*COMO RESOLVER*.
De acordo com o trecho sobre democracia e direitos humanos, desde que ano existe democracia na Argentina?

*TRECHO DO TEXTO*.

▼

Mónica Fernández – Mas me ocorre pensar em princípios que também são fundamentais para pensar direitos humanos, mas que são paradoxos. O mesmo ator social que deve garantir a presença desses direitos é quem os viola. É impossível pensar a democracia sem um vínculo com os direitos humanos e, da mesma maneira, é impossível pensar direitos humanos se não estamos em uma democracia. Agora temos dois princípios fundamentais para reivindicar. Existe uma democracia, no caso da Argentina desde 1983, como disse Luisa Ripa Alsina, que foi reconhecendo aos poucos diversos direitos humanos. Parece-me que um exemplo do que quero comentar é o que disse nossa companheira: quatro mulheres falando sobre temas que tradicionalmente eram dos homens. Isso era impensável há 20, 30 anos. Este é um ganho, um reconhecimento às lutas que se dão na democracia, que não podem ocorrer em meio às ditaduras. Então, esse avanço nos direitos e essa ideia nefasta de falar de direitos humanos, como se fossem teorias de gerações, não são teorias de geração, são um avanço no empoderamento, no agenciamento da cidadania, porque as democracias permitem. Isso seria impensável em governos ditatoriais.

 

As pessoas têm reivindicado esses direitos?

Luiza Ripa Alsina – Na Argentina, atualmente, qualquer um que abra um jornal ou ligue a televisão vai escutar como a liberdade de expressão está sendo impedida. Mas a guerra contra a liberdade de expressão está expressada com toda a liberdade, é algo que funciona na democracia. Mas há diversos setores onde não existe democracia, como exemplo, nas instituições educativas e religiosas. De toda maneira, a busca do que falta, a manifestação e o protesto podem ocorrer porque existe democracia. Isso é parte do paradoxal. Vocês mesmos acabaram de ter manifestações impressionantes devido ao aumento da passagem. E isso é impensável em uma ditadura, pois o medo de perder a vida cala a voz. Hoje sabemos que não vão nos matar e isso não é pouca coisa.

Helena Esser – O paradoxo da democracia é justamente o que dá vida à ela. O que faz com que democracia e direitos humanos sejam coisas inacabadas, algo a ser construído pela ação dos próprios participantes. É um paradoxo, mas é a possibilidade do novo.

▲

*CONTEÚDO DOS DADOS*.
▼

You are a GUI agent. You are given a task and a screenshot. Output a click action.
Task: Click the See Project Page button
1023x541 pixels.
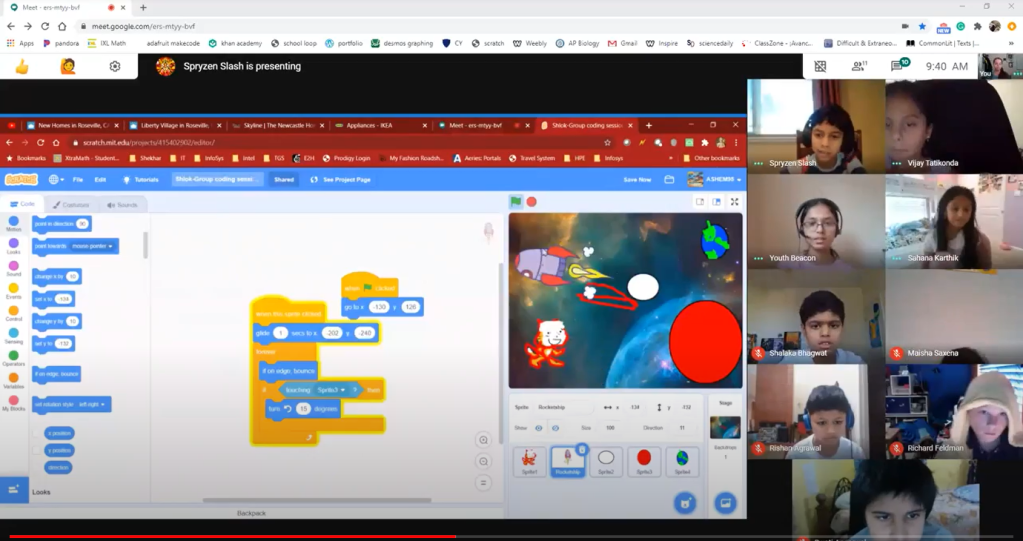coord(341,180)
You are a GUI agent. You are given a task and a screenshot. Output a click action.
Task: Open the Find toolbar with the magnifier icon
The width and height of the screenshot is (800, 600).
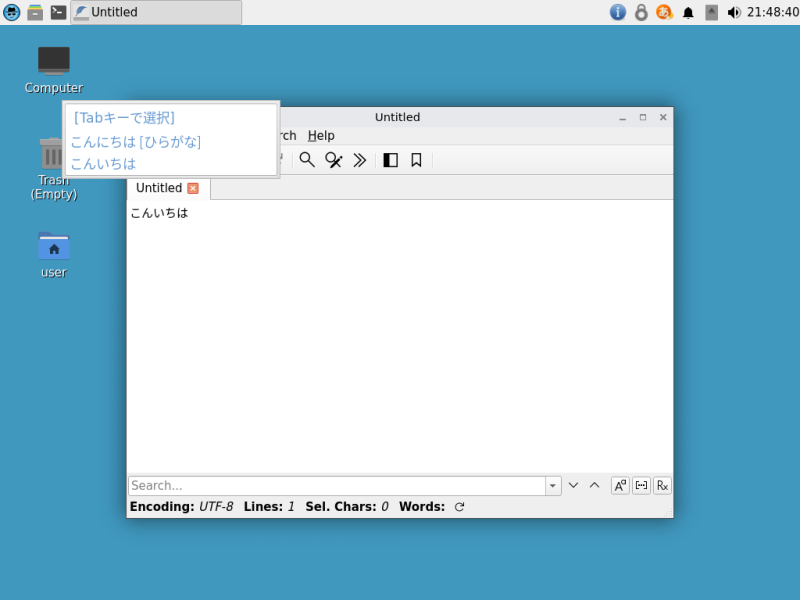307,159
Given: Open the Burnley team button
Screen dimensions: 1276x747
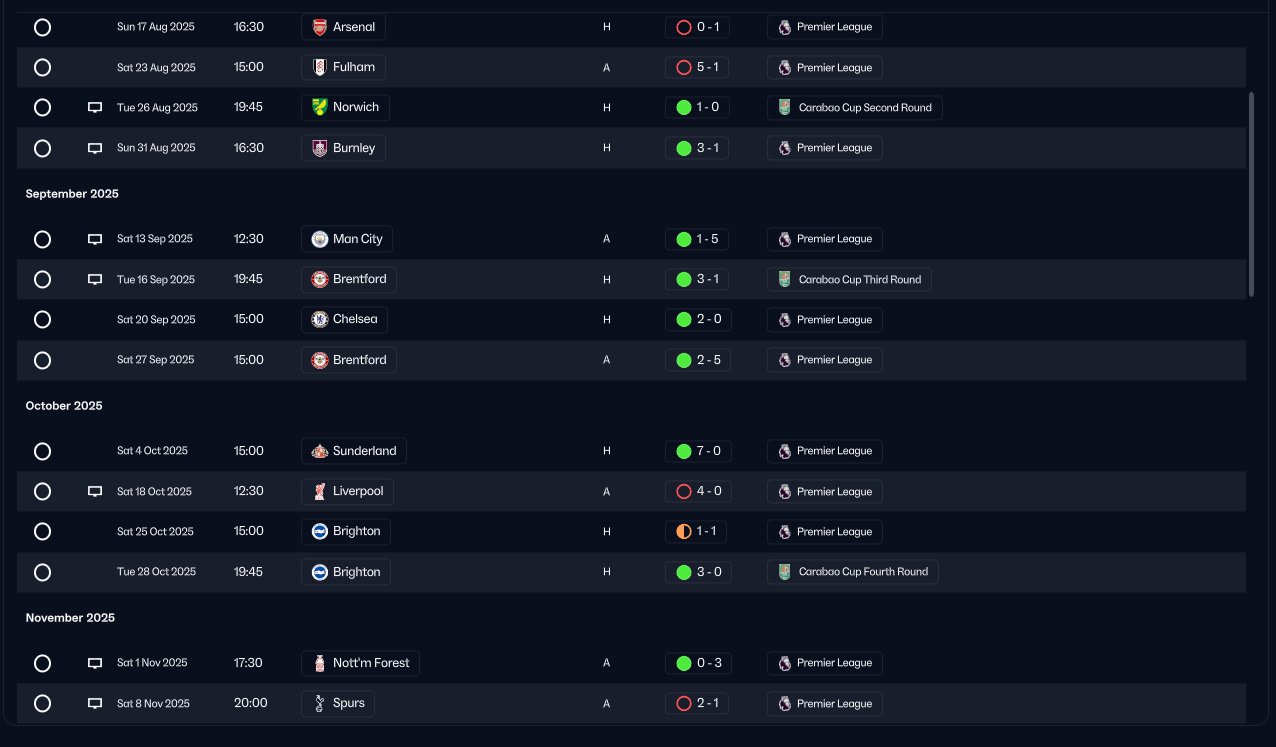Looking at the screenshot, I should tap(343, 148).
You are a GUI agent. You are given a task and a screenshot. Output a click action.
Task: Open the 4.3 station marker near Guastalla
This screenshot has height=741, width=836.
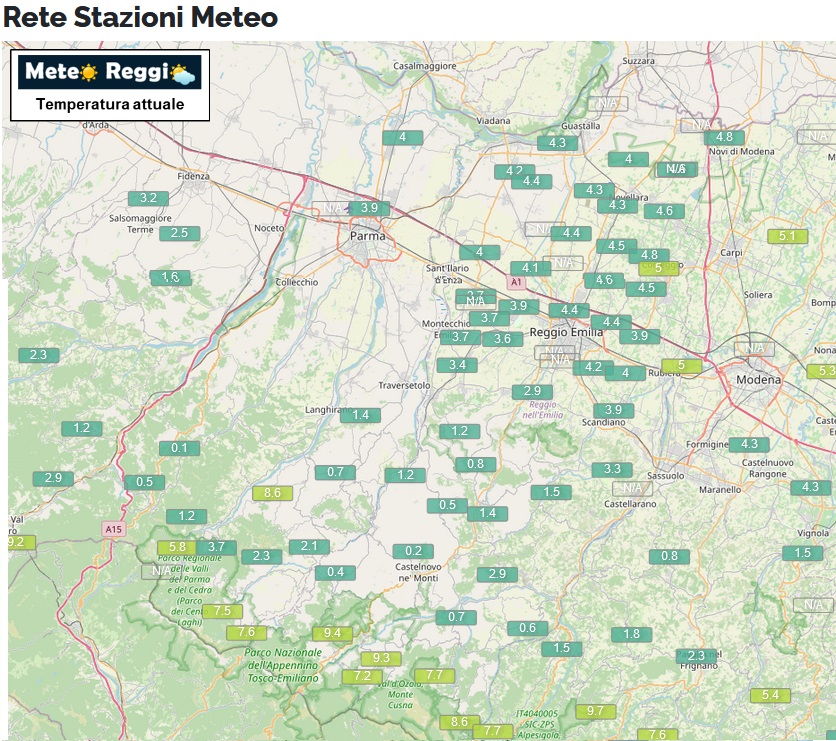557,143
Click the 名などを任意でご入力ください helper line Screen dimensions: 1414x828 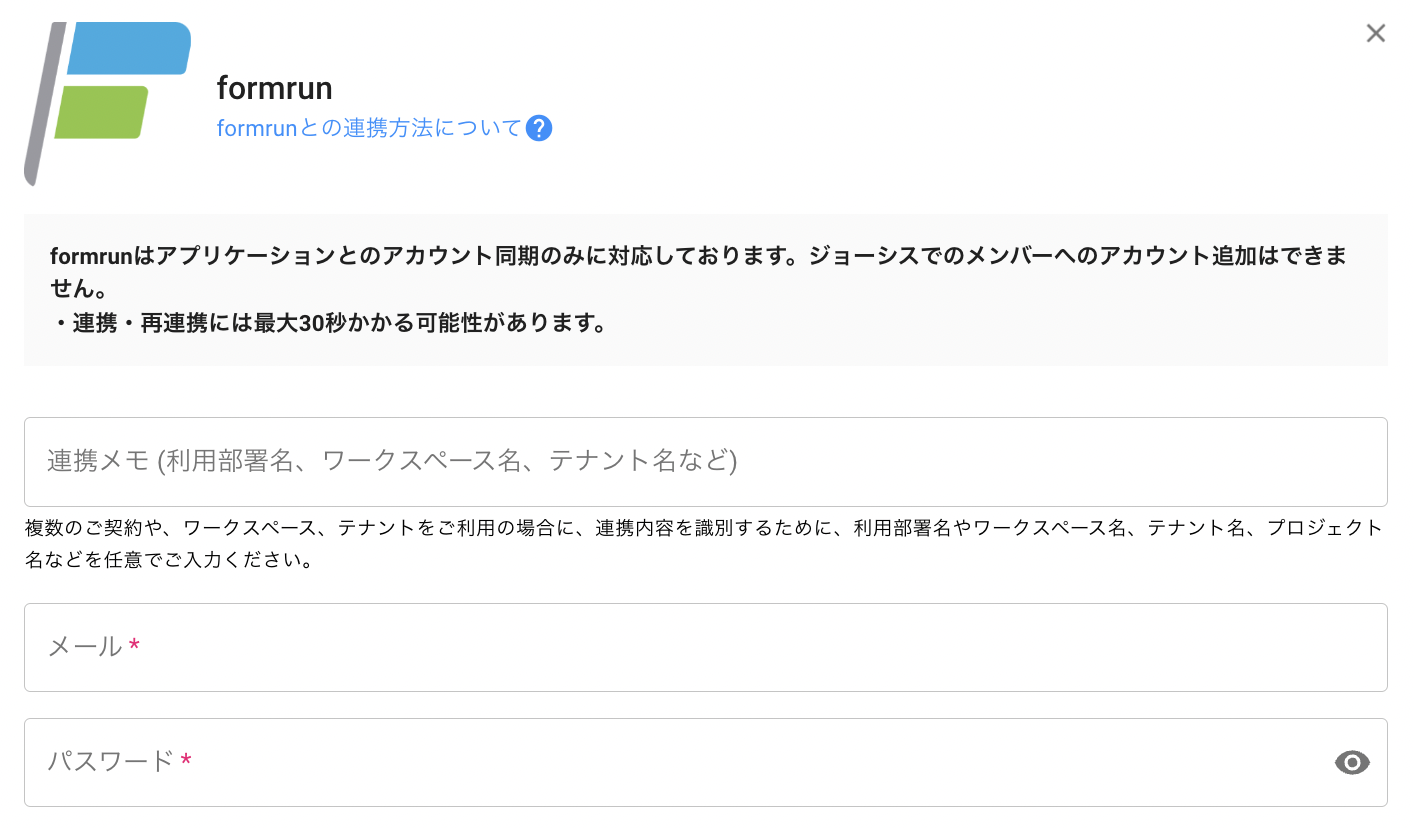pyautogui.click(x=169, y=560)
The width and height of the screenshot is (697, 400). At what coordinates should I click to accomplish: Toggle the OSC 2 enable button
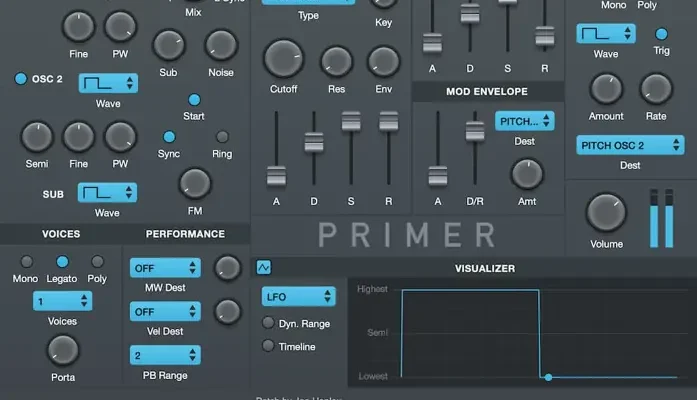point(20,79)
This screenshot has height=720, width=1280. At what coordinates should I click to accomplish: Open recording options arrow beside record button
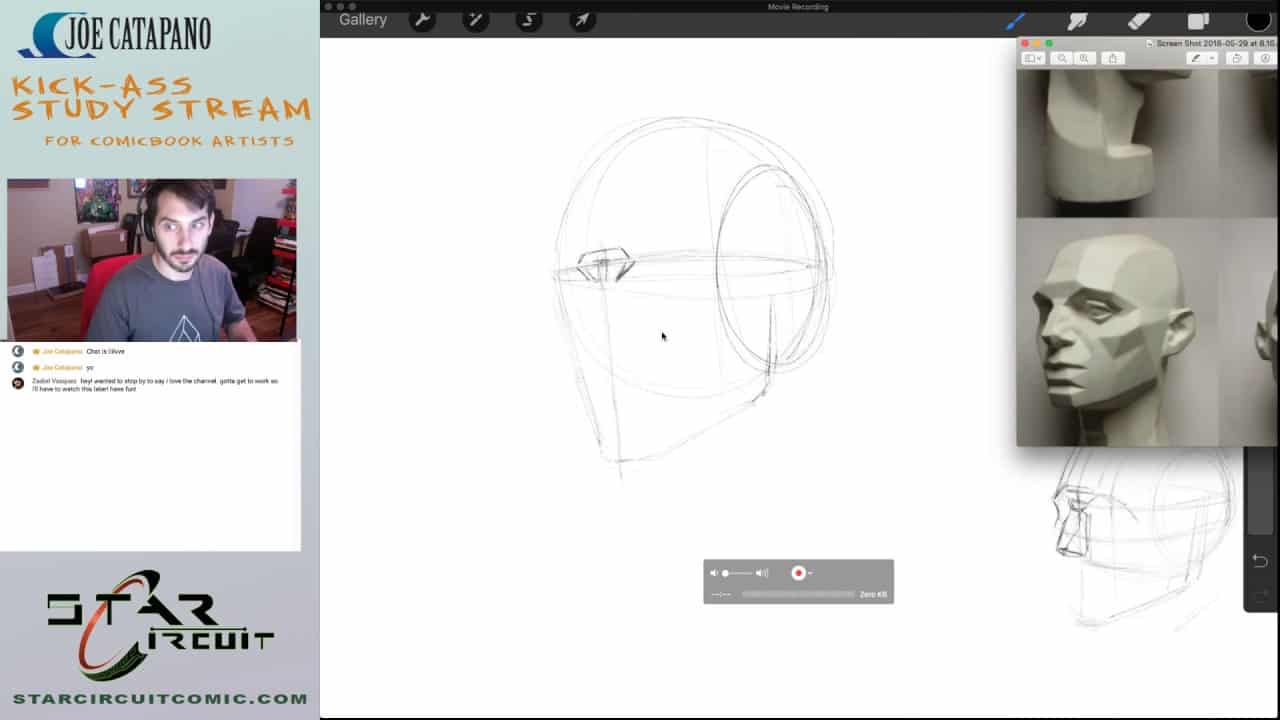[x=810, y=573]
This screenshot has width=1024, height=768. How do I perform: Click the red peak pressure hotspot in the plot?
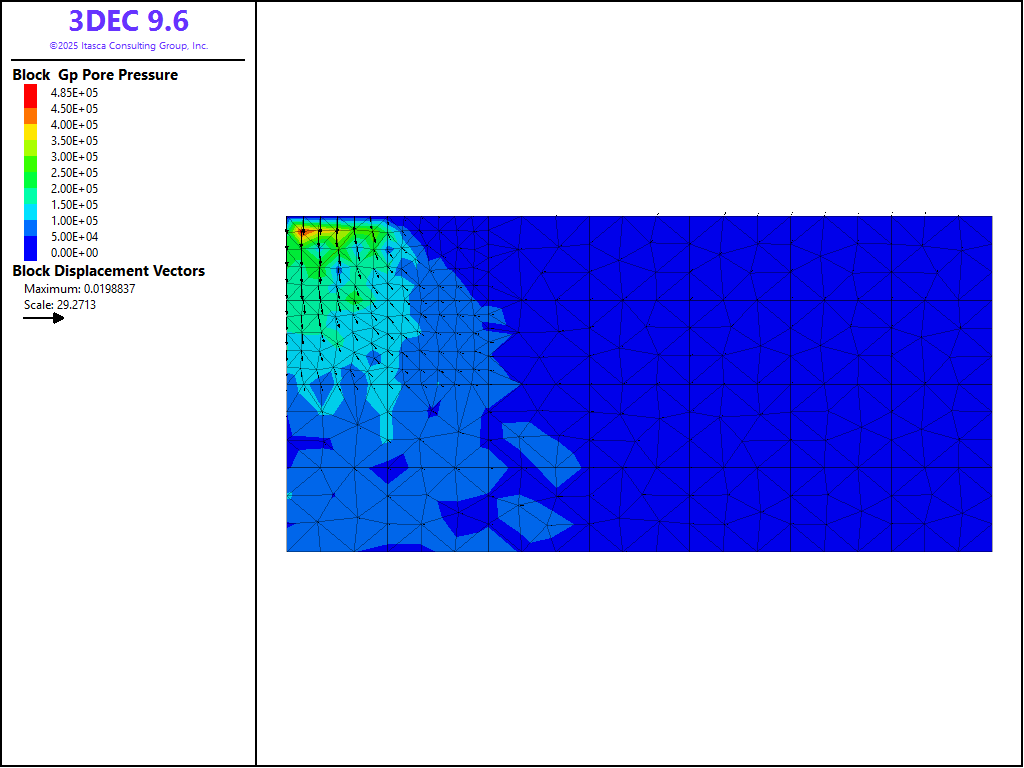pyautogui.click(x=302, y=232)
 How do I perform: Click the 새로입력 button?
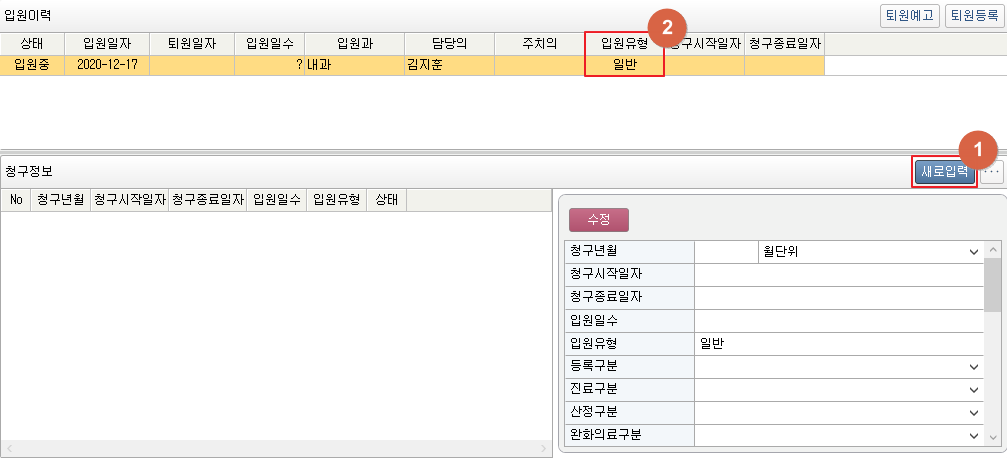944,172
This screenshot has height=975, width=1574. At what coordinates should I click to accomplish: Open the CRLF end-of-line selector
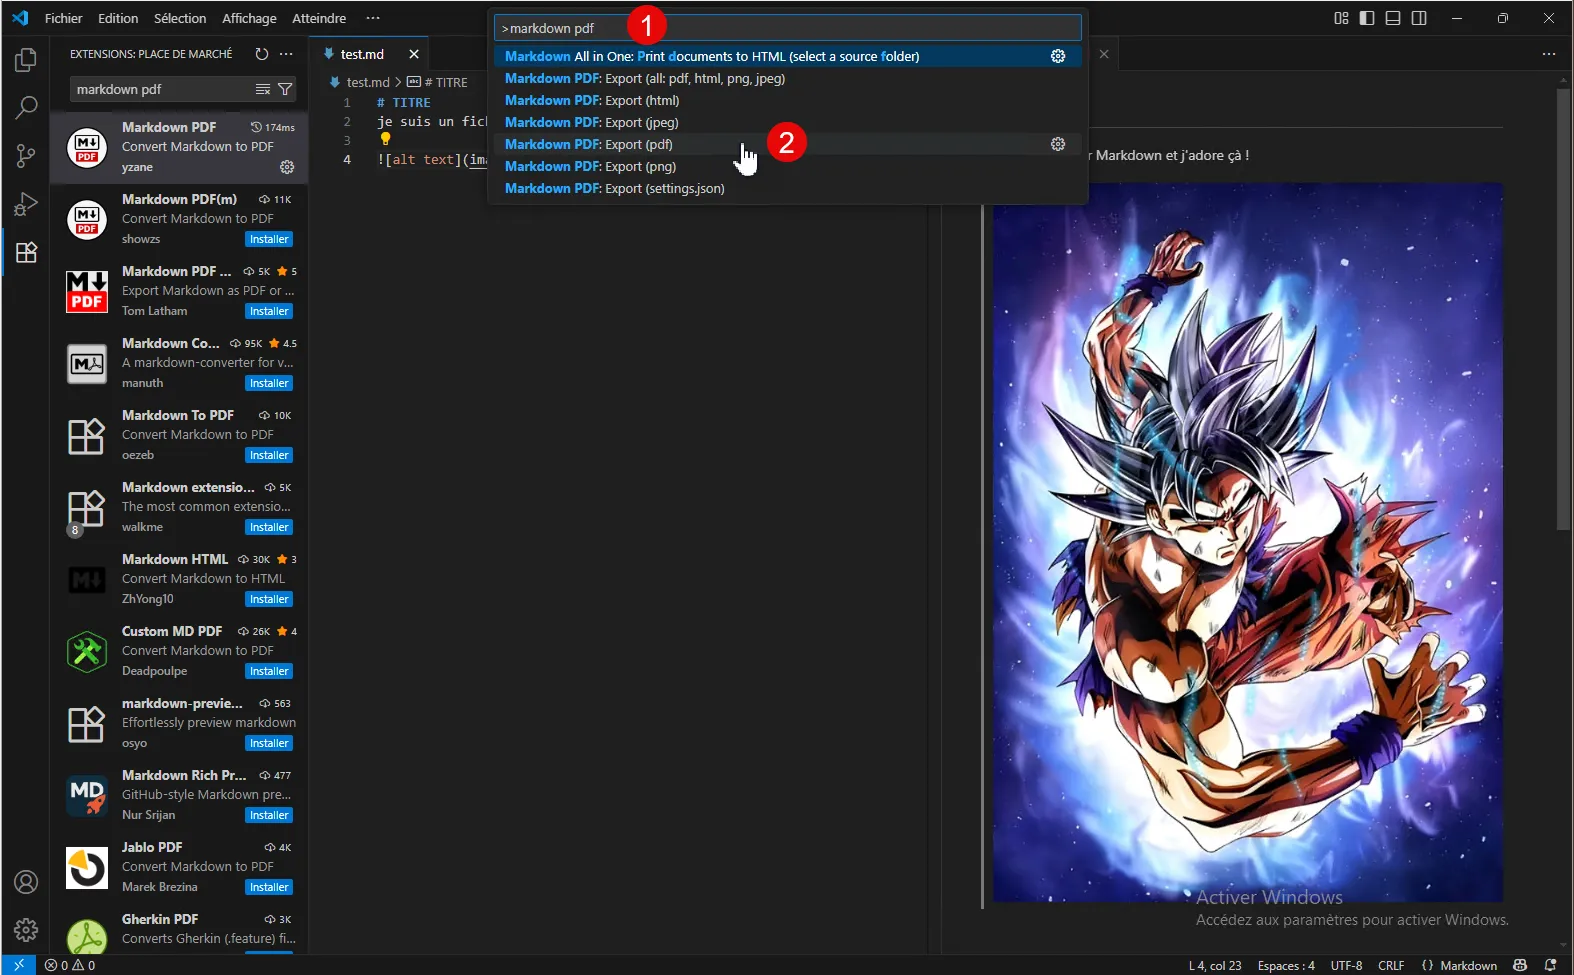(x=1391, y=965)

▲

*RESPOSTA*.
Desde 1983.